LISTED ENTRIES START

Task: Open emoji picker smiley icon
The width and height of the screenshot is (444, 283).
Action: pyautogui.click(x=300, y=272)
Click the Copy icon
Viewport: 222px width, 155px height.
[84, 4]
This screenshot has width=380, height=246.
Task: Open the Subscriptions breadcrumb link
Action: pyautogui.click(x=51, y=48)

LISTED ENTRIES END

- **WHAT THIS TASK INVOLVES**: Write out the data above once more, exactly as it stands.

- **ANSWER FOR THE TASK**:
Task: Open emoji picker smiley icon
The width and height of the screenshot is (444, 283).
Action: pyautogui.click(x=300, y=272)
Click the Copy icon
Viewport: 222px width, 155px height.
[84, 4]
This screenshot has width=380, height=246.
Task: Open the Subscriptions breadcrumb link
Action: pyautogui.click(x=51, y=48)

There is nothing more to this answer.